From the Introduction to the NSPRMF 2009 edition
“The North Sea Basin has undergone many changes driven by climate change and, at times, it may have been the largest wetland environment in Europe and a major focus of population. For these reasons, in relation to the terrestrial archaeological record, its archaeology may not just be ‘more of the same’, but perhaps qualitatively different from what we know already. Furthermore, the spectacular finds of the last decade have shown the excellent quality of the remains of former plant and animal communities (including early humans) within the sedimentary sequence; and several studies have demonstrated the extensive survival of entire submerged landscapes. The area has enormous potential for studying the relationships between early humans and their landscapes, and plainly this is of world-wide significance.
The North Sea Basin is, however, economically important and is exploited for a wide variety of resources. Most types of economic exploitation lead to disturbance of the sea floor and some of them cut deep into the seabed. In addition, natural erosion and sedimentation involve continuous alteration of the sea floor topography. Almost all of these anthropogenic and natural processes have adverse effects on the preservation of cultural heritage resources present on, and just below, the sea floor. As the North Sea is internationally recognised as being of exceptionally high scientific value for the understanding of prehistoric human behaviour and palaeoenvironmental change, surviving areas of submerged palaeolandscape surfaces are important cultural heritage assets that are under continuous threat. In order to reduce further and uncontrolled loss of valuable archaeological and palaeoenvironmental sources of information, there is need for an effective research and management approach. The NSPRMF is meant to provide this.”

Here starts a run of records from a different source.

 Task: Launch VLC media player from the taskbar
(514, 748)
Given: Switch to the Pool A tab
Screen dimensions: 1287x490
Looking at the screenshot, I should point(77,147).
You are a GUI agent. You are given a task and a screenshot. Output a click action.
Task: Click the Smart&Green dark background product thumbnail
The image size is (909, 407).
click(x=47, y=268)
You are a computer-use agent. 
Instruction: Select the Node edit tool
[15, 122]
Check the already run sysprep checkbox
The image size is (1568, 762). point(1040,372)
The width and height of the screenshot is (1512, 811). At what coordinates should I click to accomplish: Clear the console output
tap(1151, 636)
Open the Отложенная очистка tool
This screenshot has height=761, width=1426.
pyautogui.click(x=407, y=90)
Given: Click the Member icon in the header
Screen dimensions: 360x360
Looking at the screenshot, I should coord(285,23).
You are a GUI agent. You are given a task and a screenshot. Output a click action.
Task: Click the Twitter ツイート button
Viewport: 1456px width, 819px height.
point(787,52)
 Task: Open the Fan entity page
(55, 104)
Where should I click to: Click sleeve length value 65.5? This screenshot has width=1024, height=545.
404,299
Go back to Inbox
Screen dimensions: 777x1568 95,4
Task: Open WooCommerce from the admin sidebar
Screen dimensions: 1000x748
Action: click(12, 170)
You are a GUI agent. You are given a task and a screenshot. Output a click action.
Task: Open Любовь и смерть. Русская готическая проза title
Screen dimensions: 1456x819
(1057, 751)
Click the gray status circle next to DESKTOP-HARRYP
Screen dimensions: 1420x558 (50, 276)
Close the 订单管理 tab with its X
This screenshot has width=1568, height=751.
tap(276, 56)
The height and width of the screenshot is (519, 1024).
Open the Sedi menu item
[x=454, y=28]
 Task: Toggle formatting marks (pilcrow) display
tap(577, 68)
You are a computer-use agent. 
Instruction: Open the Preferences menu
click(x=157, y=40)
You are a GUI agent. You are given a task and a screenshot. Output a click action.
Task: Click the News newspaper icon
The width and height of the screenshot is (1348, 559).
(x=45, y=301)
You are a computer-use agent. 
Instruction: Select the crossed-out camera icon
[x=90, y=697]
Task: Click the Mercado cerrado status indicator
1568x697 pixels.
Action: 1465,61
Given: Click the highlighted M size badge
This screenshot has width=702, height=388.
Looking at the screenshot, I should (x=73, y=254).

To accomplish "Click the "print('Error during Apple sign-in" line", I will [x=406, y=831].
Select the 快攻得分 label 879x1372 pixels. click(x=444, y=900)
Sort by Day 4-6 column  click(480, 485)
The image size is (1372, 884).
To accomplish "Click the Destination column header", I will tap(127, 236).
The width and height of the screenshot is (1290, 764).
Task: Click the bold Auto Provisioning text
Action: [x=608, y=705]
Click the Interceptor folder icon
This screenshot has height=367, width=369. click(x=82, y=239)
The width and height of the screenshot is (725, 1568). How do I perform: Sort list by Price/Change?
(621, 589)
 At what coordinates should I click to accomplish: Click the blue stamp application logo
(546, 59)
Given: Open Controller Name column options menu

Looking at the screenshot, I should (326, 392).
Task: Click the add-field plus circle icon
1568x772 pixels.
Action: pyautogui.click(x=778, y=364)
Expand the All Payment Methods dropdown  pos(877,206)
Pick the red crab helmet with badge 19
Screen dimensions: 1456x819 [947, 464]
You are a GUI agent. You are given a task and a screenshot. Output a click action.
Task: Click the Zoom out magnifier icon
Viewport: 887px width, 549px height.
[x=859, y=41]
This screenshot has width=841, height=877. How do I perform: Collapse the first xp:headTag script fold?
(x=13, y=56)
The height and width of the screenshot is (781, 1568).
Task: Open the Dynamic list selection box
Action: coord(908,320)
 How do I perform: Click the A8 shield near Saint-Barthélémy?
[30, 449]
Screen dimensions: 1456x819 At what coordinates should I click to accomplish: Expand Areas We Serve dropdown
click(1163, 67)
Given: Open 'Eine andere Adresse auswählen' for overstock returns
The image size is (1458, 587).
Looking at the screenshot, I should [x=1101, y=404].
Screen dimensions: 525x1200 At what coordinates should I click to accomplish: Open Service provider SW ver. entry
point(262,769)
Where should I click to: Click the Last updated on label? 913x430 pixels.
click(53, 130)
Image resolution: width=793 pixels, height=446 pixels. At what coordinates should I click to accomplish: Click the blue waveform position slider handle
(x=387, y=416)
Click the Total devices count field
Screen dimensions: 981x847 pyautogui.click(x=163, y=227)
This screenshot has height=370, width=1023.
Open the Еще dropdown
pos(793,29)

The Crown Estate and Historic England have sponsored this revision of the North Sea Prehistory Research and Management Framework (NSPRMF) as part of the Offshore Wind Evidence and Change Programme.
The Crown Estate plays an active role in the management of the seabed in England, Wales and Northern Ireland, including the offshore wind sector, bringing together varied stakeholder groups to deliver a blend of social, environmental, and economic value, helping create lasting and shared prosperity for the nation.
Historic England is the UK government’s adviser for the marine historic environment in England and provides advice to developers, their archaeological consultants and regulators. Within the English inshore marine planning area (to the 12 nautical mile limit), Historic England can make recommendations for statutory protection.
Marine Planning and Licensing for England is delivered by the Marine Management Organisation, under the Marine and Coastal Access Act 2009 (as amended). The purpose of marine planning and licensing is to help ensure sustainable development and protection of the marine environment in reference to the objectives and policies of published English Marine Plans, which includes heritage assets.
The NSPRMF has been updated to ensure all relevant archaeological work conducted for the Offshore Wind sector and other seabed industries contribute to the understanding of North Sea prehistory. It does so by providing clear and agreed research priorities which support the provision of new information to support management through understanding of impacts and positive outcomes through publication and public outreach. This revised and republished research and management framework focuses on submerged prehistoric archaeological sites and landscapes in the North Sea and eastern English Channel. The research component provides an overview of current understanding and identifies scientific goals which can help to inform the decision-making process. In turn this can optimise management of this resource in the context of continued development, and in particular the expansion of the offshore wind industry to meet government targets for decarbonisation of the economy.
The original NSPRMF (2009) was informed by research and archaeological resource assessment primarily associated with marine minerals dredging areas. However, it became apparent that a revised version of the NSPRMF should be produced which is relevant to other seabed developers, and in particular, offshore renewable energy infrastructure.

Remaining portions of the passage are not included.